BEGIN READING PASSAGE

Professor of Jurisprudence, University of Leiden, The Netherlands
25 november 2004, Ethical Forum
Ladies and gentlemen,
It is very difficult, not to say impossible, to talk on freedom of speech, academic freedom and political correctness in the Netherlands without reference to the recent developments in the Low Countries.
The Netherlands, once a country renowned for its freedom, tolerance, and optimistic attitude towards what has been called the multicultural society goes through a deep crisis. Let me tell you why.
On the 6th of May 2002 the controversial and charismatic Dutch politician Pim Fortuyn was murdered on the street. His murderer was not – what some people expected and everyone feared at that time – a Muslim fundamentalist, but an activist for green politics.

END READING PASSAGE
BEGIN DATA BLOCK

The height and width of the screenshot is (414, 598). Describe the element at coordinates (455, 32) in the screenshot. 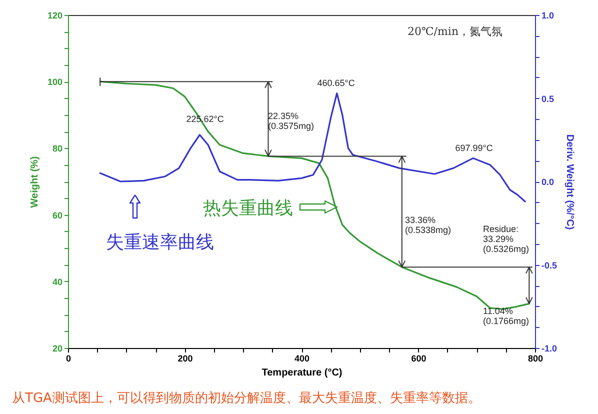

I see `annotation: 20℃/min，氮气氛` at that location.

END DATA BLOCK

» TASKS FOR THIS EXERCISE
- 1) Copy the speech word for word, from "On the 6th of" up to and including "for green politics.".
- 2) Which subjects does the speech say are very difficult to talk about in the Netherlands without reference to recent developments in the Low Countries? List them all.

» RESPONSES
- 1)
On the 6th of May 2002 the controversial and charismatic Dutch politician Pim Fortuyn was murdered on the street. His murderer was not – what some people expected and everyone feared at that time – a Muslim fundamentalist, but an activist for green politics.

- 2)
- freedom of speech
- academic freedom
- political correctness